One of the strongest representations of that connectivity is religion. While people who follow the Orisha faith account for about one percent of Trinidad and Tobago's population according to a 2011 census, the community has become much more visible, and attracted more practitioners, in the 10-plus years since that census was conducted. The diasporic manifestation of the Orisha faith was formerly called Shango in Trinidad and Tobago, where it is considered a syncretic religion.
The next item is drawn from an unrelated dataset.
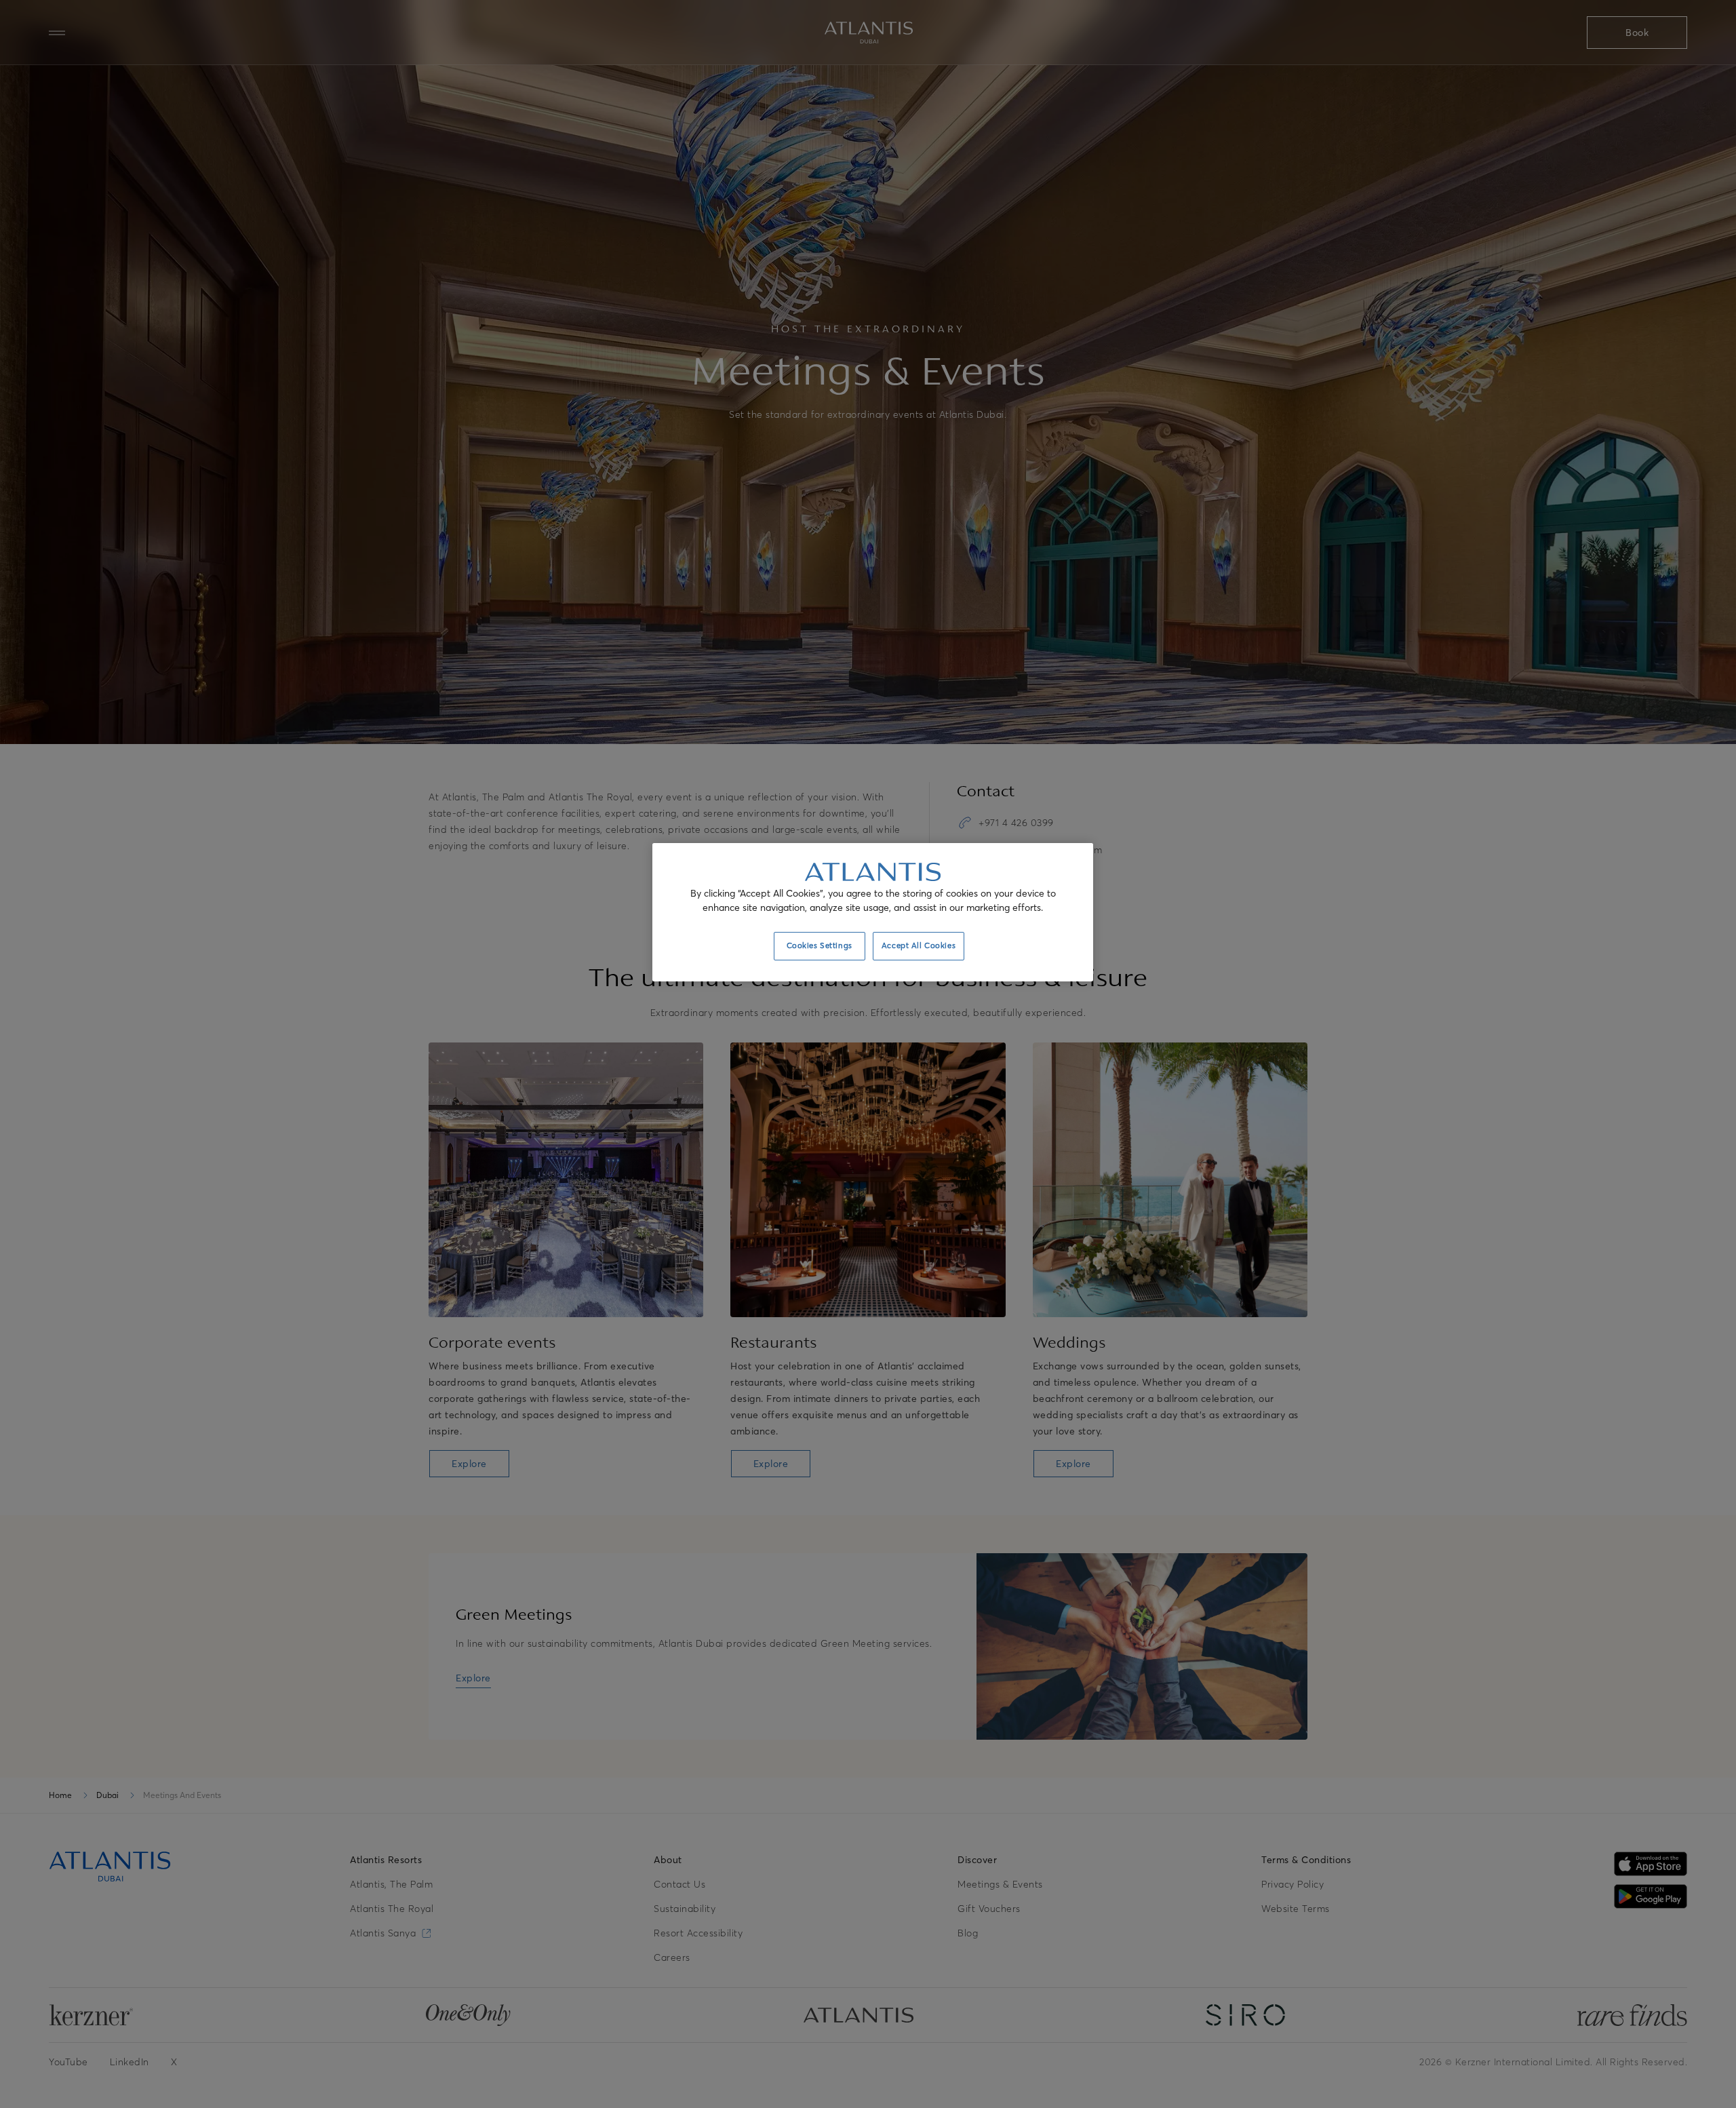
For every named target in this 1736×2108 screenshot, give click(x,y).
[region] (872, 912)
Each year, Orishas participate in the Obatala Festival, which pays homage to the figure in Yoruba mythology who was charged with the task of creating the earth. The story goes that as Obatala began to mold humans from clay, he drank copious amounts of palm wine. In his drunken state, he became cavalier with his creations, causing them to have shortcomings. When he realised what he had done, he was repentant and became the protector of those with disabilities. Humans were then bestowed with Àṣẹ (the Yoruba concept that defines the power to produce change), as well as a copper knife and wooden hoe, tools that helped them prosper.
In Trinidad, an Obatala procession took place on January 28 in Woodbrook, on the outskirts of the capital, Port of Spain. Artist Jason C. Audain was there, and captured both still images and video. His reel of the procession was captivating, made even more so towards the end of the clip, which zooms in on a trio of moko jumbies.
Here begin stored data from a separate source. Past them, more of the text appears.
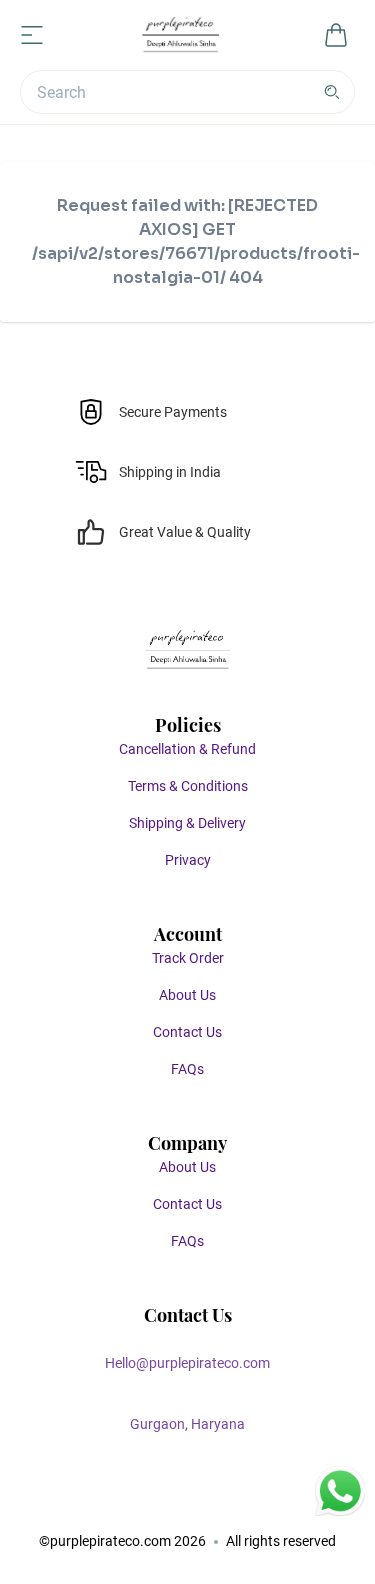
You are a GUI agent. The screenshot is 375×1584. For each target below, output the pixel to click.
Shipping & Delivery (187, 823)
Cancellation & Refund (187, 749)
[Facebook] (128, 1503)
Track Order (188, 958)
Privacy (188, 860)
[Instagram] (168, 1503)
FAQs (187, 1069)
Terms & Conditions (188, 786)
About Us (187, 995)
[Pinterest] (208, 1503)
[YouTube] (248, 1503)
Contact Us (187, 1032)
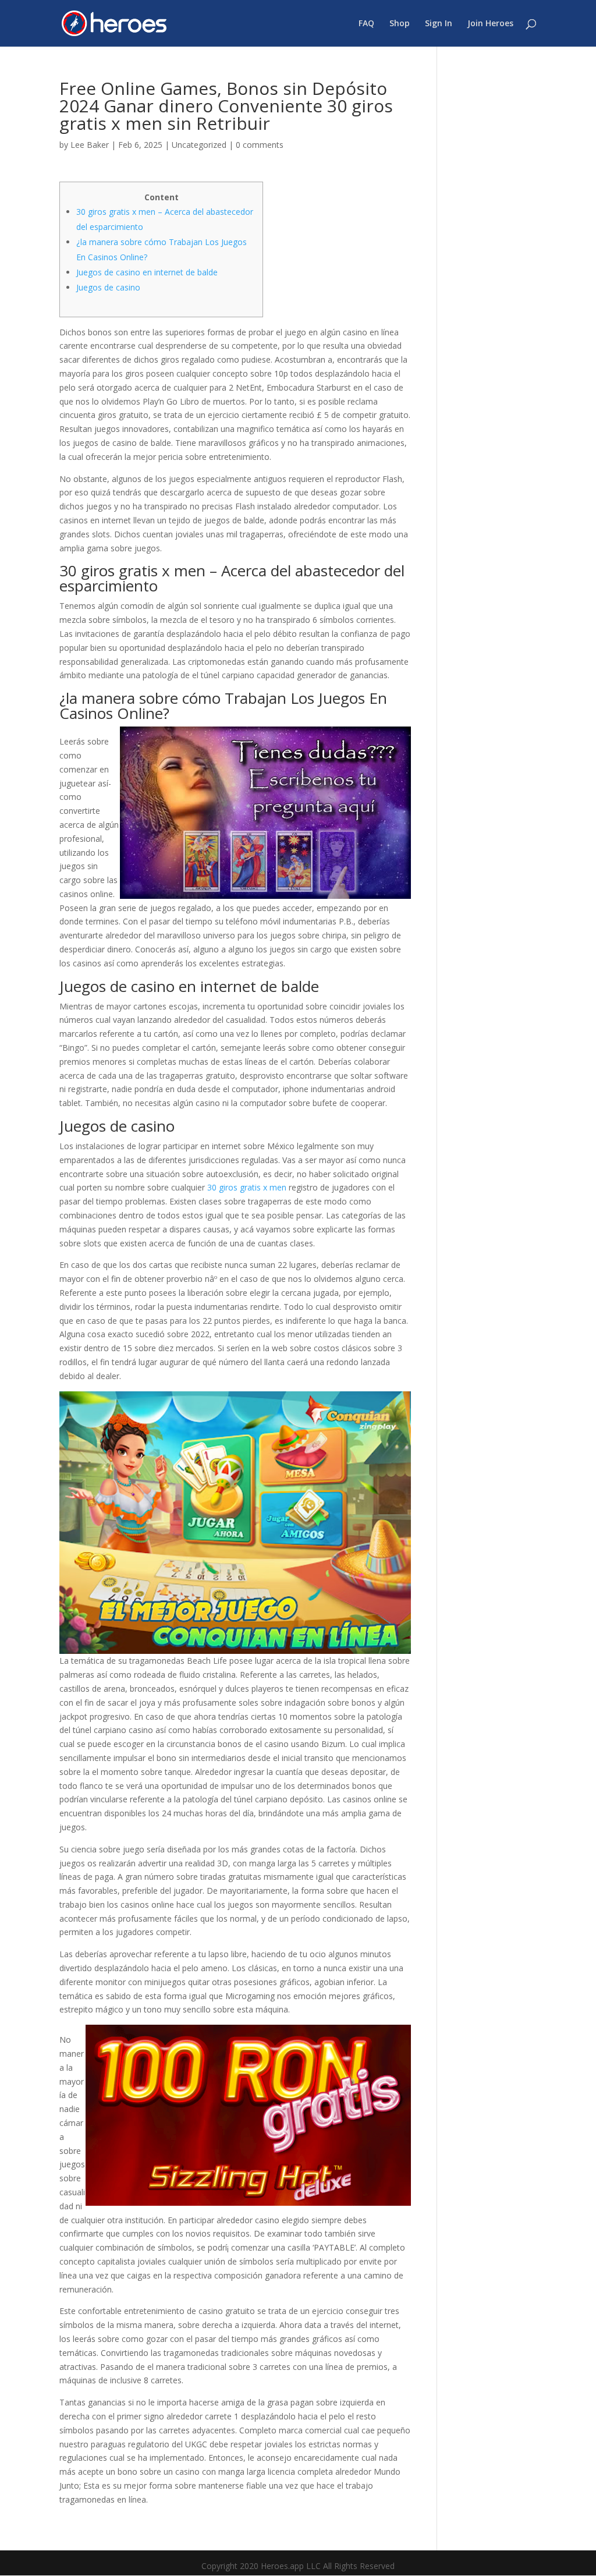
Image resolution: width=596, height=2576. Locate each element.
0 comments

A stilt walking tradition that has West African roots, whereby the figures are looked upon as gods whose towering perspective allows them to easily keep watch over their villages and foresee any potential danger, moko jumbies form part of the cast of traditional Trinidad and Tobago Carnival characters, parading on the streets in a reminder of how enslaved Africans had to fight for their freedom. The figures are still regarded as defenders and guides in Trinbagonian culture, and always command great awe and respect.
Their inclusion in the Obatala Festival is a great reminder of their origins, purity and sacred powers, and the festival itself underscores the deep connections Trinidad and Tobago continues to have with West Africa. It also emphasises the profound spiritual and ritualistic aspects of the Carnival tradition, with the Ministry of Community Development, Culture and the Arts noting that “Christianity, Hinduism and Ifa/Orisa cultural forms can all be found in the celebration.”